Written request: Can you repeat, word for word, the passage of the article below on wartime mixed-race children in the Pacific that opens with the words containing "Did their parentage" and closes with "about their lives."?

Judith Bennett was doing some research when she got sidetracked.
She was compiling information for a book on the environmental effect of the war on Pacific Island countries when she came across references to the mixed-race children of local women and American servicemen.
Her interest was piqued.
"I was very curious because I could find very little on this topic. So it seemed to me there were questions that needed to be answered: how were these children accepted?
Did their parentage affect their land rights? Did it affect their marriage prospects? How were their mothers characterised in their own societies?
How did the US government view marriage? How did the indigenous people view these relationships? Were they profitable, were they shameful, or were they a mixture?
"What have been the long-term effects of mixed parentage? These children would have looked different - Their fathers were white or African-American. What impact did that have on them as they were growing up and when they were adults?"
Now Professor Bennett hopes to be able to satisfy her curiosity, having secured a $917,000 Marsden Fund grant to embark on a three-year research project.
An all-women research team will search government, military and church records to try to find the children, then interview as many as are willing to talk about their lives.
Professor Bennett plans to concentrate on the Solomon Islands and Vanuatu, while her Otago historian colleague Dr Angela Wanhalla, whose specialised area of interest is mixed marriages and relationships between Maori and others, will research the New Zealand angle.
The other team members are anthropologists Associate Professor Jacqui Leckie from Otago and Dr Phyllis Herda from the University of Auckland, and three PhD candidates from Samoa and Fiji.
American servicemen were spread throughout the Pacific between 1942 and 1945, Professor Bennett said. Some were engaged in battle on the frontlines in New Guinea, the Solomons, New Hebrides and elsewhere, but many more were stationed in places like Bora Bora (in French Polynesia), both Samoas, the Cook Islands, Tonga, Fiji and New Zealand.
They were often bored, with little to do, so it was inevitable they formed casual and sometimes more formal relationships with the local women, she said.
"On some islands, the population doubled overnight once the Americans arrived. On some atolls there would be 10 GIs for every islander. So this sudden influx of young, handsome men with money ... was a situation set up for social engagements."
The project does not officially begin until next month, but Professor Bennett and her team have already uncovered some interesting information.
In Fiji, where 8000 troops were stationed in Nadi, the Governor unsuccessfully sought maintenance from the US government for the mixed-race children left behind.
In Tonga, Queen Salote was concerned about the number of women who became prostitutes, saying they had "lost their sense of values".
In the Cook Islands, a woman has been located who tried unsuccessfully for several decades to find her father. Another Cook Island woman did find her father. He had died some years before, but his widow welcomed her and introduced her to her half-siblings.
A small number of servicemen married their children's mothers and took them back to America, Professor Bennett said.
"There was a rule that white servicemen were allowed to marry white women as long as the women were vetted by the authorities and deemed acceptable.
"In New Caledonia, I know for sure there was a woman descended from French settlers ... who wanted to marry a serviceman.
"I have seen the paperwork where bishops attest to her good character.
"It might seem harsh, but I can see a reasoning in that. If they get married in the heat of war and things fall over and she's in America, who's going to pay for her to go back to New Caledonia?

Dataset excerpts:
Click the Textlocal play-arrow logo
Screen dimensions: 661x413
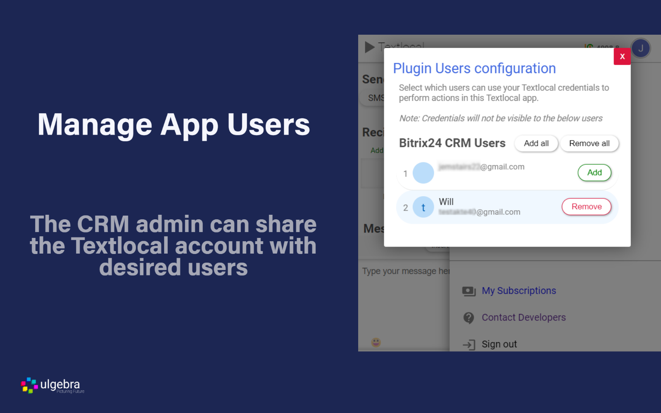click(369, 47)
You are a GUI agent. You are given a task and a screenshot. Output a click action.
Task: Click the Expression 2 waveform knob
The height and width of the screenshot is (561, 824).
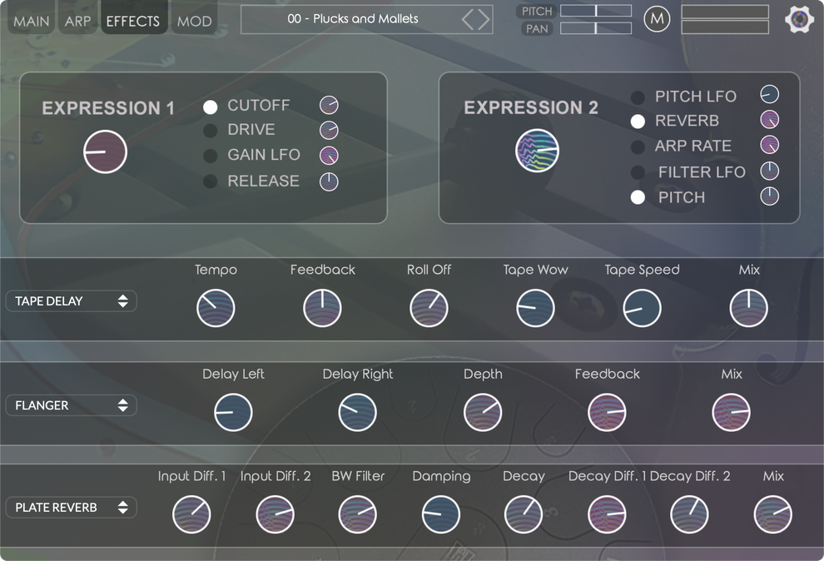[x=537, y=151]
==
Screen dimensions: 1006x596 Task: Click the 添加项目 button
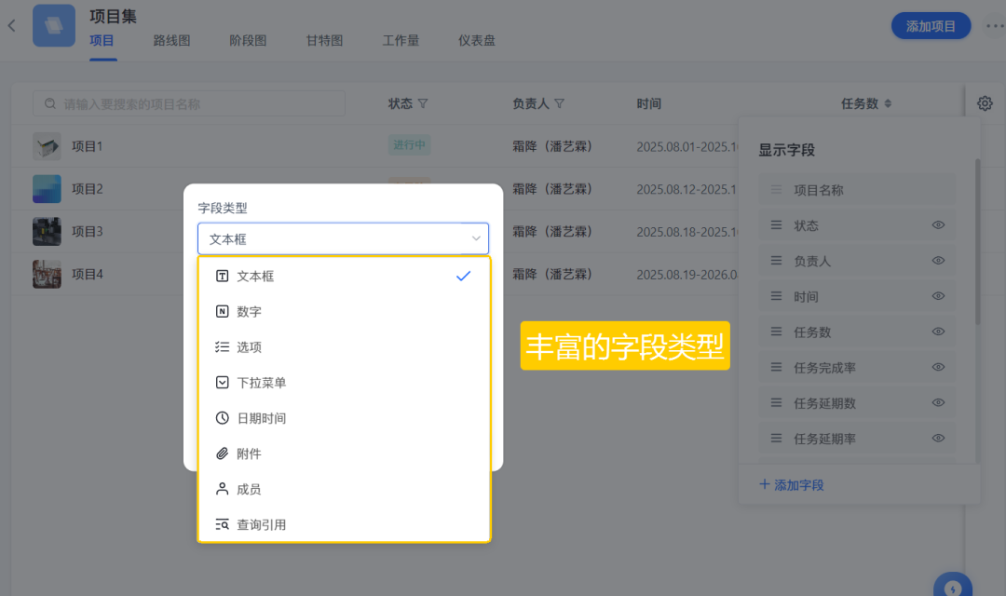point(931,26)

Completed exercise:
Did their parentage affect their land rights? Did it affect their marriage prospects? How were their mothers characterised in their own societies?
How did the US government view marriage? How did the indigenous people view these relationships? Were they profitable, were they shameful, or were they a mixture?
"What have been the long-term effects of mixed parentage? These children would have looked different - Their fathers were white or African-American. What impact did that have on them as they were growing up and when they were adults?"
Now Professor Bennett hopes to be able to satisfy her curiosity, having secured a $917,000 Marsden Fund grant to embark on a three-year research project.
An all-women research team will search government, military and church records to try to find the children, then interview as many as are willing to talk about their lives.